(Collected data)
- Opening Delimiter -

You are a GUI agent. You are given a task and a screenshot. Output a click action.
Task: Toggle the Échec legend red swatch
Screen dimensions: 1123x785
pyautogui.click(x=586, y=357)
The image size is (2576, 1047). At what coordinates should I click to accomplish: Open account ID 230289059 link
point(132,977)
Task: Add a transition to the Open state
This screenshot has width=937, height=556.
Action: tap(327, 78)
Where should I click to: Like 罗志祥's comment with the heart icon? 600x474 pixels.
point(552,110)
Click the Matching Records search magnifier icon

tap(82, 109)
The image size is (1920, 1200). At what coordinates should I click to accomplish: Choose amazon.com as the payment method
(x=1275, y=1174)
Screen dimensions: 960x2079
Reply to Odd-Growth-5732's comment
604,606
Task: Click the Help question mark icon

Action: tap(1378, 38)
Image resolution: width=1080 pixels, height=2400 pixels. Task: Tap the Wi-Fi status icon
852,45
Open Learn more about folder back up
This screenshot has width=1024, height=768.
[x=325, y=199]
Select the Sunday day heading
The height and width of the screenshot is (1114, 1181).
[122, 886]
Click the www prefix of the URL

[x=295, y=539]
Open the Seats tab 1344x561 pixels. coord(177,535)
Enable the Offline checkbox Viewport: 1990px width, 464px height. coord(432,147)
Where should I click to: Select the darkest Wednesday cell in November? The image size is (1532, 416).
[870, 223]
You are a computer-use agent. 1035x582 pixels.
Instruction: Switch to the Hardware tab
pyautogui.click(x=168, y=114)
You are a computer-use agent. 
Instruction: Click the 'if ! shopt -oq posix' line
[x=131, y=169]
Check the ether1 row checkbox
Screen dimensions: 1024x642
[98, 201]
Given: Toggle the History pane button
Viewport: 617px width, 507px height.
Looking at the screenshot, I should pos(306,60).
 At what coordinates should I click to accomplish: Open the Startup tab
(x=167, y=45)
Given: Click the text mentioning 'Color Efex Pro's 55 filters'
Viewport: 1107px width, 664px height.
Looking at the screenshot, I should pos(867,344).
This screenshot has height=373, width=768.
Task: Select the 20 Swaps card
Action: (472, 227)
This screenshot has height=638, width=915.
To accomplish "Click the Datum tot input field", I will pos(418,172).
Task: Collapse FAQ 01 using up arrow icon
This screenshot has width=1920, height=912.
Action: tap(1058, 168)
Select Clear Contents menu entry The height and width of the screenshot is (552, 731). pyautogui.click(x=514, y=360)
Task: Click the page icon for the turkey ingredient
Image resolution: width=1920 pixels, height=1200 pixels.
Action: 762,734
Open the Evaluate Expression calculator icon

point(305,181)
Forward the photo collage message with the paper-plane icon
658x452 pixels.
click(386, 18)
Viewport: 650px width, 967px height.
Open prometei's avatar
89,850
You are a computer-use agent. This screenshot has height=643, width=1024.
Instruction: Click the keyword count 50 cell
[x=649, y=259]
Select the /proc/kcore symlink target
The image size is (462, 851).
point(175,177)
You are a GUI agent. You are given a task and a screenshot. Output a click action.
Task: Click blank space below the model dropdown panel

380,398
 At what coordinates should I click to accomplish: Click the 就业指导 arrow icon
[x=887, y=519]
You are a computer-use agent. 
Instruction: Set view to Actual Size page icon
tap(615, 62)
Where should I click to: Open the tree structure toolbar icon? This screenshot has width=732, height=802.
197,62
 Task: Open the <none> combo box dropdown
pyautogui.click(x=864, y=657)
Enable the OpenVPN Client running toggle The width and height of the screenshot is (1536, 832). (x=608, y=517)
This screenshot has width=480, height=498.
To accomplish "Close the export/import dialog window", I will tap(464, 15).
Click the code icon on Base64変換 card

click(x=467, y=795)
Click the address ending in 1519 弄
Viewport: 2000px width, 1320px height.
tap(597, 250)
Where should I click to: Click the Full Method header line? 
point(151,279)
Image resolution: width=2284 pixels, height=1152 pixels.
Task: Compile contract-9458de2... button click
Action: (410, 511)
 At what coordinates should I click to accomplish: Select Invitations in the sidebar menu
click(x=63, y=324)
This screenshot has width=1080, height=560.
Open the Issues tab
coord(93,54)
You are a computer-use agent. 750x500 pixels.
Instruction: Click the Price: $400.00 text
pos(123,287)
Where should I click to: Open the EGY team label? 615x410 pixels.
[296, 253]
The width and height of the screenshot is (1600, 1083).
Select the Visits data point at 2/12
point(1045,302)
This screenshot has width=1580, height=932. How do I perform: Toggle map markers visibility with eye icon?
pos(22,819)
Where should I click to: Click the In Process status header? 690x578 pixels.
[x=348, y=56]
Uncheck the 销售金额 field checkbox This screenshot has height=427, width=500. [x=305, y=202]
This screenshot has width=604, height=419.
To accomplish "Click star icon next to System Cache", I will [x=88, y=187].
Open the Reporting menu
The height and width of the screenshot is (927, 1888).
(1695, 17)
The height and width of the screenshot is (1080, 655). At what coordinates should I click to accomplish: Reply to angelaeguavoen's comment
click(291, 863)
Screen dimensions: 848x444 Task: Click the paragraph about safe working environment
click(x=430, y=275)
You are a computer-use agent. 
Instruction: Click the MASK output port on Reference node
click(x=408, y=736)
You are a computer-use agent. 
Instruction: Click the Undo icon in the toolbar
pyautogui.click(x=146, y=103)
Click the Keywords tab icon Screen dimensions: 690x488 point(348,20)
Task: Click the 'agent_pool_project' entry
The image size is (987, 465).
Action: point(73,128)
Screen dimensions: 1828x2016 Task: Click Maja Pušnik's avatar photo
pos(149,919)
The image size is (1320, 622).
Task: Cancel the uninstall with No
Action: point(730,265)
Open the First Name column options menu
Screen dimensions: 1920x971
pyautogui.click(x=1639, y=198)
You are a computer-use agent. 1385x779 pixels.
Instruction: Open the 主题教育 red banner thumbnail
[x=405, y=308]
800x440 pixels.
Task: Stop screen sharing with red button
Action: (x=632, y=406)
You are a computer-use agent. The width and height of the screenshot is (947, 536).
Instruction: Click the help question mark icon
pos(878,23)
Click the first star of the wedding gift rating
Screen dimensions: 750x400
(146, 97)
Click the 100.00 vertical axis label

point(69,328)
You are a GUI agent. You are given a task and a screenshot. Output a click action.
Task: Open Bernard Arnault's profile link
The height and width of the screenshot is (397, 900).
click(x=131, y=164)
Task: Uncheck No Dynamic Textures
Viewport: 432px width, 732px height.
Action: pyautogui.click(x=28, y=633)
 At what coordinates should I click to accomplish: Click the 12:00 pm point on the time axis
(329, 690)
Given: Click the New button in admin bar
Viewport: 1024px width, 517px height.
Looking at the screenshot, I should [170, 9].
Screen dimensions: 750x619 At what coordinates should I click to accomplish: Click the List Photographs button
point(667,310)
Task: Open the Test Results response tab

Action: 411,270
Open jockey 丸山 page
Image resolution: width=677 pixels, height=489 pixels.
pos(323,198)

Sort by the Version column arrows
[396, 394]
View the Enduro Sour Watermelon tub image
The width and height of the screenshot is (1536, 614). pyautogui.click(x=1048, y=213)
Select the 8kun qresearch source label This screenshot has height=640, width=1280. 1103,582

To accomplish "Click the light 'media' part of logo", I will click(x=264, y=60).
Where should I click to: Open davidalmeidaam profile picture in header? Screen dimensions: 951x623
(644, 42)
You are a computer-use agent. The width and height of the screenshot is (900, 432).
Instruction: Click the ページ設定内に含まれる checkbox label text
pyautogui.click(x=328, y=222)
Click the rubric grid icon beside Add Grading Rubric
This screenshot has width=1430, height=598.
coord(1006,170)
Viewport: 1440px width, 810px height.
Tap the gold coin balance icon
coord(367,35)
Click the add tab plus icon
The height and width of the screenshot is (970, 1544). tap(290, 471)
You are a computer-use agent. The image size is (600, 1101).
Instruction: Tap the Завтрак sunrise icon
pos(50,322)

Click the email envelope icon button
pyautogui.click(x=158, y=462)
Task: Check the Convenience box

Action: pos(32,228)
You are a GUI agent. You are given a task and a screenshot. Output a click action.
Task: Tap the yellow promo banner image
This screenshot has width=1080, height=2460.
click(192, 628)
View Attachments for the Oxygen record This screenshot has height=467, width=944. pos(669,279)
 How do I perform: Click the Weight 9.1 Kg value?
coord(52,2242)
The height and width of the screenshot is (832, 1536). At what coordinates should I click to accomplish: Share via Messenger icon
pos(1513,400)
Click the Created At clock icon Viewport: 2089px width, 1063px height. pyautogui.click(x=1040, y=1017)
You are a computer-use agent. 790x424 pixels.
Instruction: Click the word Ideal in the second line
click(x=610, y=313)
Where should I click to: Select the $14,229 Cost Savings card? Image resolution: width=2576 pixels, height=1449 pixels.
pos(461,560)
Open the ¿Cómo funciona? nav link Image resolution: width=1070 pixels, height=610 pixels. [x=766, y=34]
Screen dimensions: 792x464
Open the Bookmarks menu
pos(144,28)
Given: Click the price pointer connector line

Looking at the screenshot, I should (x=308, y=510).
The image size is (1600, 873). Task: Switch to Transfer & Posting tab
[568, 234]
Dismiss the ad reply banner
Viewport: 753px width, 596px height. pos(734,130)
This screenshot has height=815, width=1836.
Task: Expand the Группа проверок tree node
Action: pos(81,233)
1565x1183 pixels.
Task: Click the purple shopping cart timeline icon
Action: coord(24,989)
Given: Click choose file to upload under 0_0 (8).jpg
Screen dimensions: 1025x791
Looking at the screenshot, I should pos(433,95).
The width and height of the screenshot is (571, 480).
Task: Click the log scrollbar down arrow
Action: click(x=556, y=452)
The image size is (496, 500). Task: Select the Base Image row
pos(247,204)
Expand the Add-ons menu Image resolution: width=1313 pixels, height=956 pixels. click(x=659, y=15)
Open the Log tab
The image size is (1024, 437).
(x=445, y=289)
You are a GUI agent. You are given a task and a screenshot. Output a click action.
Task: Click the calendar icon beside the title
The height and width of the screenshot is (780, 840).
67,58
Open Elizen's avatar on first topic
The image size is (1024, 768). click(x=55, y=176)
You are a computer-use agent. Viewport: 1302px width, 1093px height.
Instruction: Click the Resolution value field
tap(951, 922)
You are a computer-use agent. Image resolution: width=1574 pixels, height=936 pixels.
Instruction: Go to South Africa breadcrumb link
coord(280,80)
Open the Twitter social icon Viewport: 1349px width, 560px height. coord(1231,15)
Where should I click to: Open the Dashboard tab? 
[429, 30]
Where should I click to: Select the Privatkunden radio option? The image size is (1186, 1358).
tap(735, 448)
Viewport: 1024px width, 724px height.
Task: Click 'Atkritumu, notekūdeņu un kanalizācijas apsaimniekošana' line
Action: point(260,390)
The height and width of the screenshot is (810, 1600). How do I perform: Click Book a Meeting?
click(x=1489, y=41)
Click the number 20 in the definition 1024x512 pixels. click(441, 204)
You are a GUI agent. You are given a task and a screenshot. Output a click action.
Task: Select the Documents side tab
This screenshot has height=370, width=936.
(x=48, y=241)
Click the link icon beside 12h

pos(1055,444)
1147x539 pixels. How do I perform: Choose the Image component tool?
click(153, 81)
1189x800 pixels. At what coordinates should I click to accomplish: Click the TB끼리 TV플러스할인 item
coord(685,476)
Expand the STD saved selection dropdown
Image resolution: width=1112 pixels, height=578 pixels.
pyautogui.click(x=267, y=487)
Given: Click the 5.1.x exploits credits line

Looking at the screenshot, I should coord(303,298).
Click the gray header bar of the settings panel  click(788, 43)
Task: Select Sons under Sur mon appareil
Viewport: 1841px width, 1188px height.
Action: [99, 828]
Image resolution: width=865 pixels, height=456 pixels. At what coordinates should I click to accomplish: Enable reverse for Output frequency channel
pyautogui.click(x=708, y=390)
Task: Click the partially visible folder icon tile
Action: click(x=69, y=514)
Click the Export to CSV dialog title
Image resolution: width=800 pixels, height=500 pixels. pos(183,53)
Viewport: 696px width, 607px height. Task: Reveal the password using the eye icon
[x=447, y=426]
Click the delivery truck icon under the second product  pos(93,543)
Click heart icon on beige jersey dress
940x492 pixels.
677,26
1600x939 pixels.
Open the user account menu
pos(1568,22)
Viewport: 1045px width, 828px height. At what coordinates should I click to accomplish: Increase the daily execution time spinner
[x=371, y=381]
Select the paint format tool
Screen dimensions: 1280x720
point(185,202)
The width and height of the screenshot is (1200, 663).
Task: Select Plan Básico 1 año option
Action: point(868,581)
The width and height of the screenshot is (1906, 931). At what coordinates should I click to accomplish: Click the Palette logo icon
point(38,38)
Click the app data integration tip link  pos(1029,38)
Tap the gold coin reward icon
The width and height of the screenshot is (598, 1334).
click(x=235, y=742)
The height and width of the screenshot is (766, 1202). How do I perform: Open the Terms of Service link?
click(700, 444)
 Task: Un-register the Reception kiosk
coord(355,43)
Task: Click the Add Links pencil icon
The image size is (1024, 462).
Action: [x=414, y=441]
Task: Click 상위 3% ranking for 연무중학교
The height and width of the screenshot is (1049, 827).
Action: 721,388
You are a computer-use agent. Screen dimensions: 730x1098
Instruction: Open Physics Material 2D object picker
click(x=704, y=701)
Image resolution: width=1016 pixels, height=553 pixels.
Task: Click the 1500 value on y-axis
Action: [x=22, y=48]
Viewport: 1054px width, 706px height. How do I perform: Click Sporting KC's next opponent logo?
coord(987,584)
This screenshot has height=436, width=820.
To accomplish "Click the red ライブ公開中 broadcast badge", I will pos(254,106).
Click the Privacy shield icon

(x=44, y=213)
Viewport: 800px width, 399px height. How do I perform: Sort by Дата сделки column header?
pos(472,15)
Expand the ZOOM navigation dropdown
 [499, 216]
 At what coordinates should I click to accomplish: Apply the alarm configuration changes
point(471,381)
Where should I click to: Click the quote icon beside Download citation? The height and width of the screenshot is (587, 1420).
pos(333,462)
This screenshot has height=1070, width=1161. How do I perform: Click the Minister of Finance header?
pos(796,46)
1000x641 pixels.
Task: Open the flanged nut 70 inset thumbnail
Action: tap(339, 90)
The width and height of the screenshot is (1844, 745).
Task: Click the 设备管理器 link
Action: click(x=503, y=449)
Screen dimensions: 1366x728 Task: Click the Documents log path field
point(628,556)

- Closing Delimiter -

Print, without alteration, only the lines above between the one holding "Task: Un-register the Reception kiosk" and the one holding "This screenshot has height=436, width=820.", inclusive.

 Task: Un-register the Reception kiosk
coord(355,43)
Task: Click the Add Links pencil icon
The image size is (1024, 462).
Action: [x=414, y=441]
Task: Click 상위 3% ranking for 연무중학교
The height and width of the screenshot is (1049, 827).
Action: 721,388
You are a computer-use agent. Screen dimensions: 730x1098
Instruction: Open Physics Material 2D object picker
click(x=704, y=701)
Image resolution: width=1016 pixels, height=553 pixels.
Task: Click the 1500 value on y-axis
Action: [x=22, y=48]
Viewport: 1054px width, 706px height. How do I perform: Click Sporting KC's next opponent logo?
coord(987,584)
This screenshot has height=436, width=820.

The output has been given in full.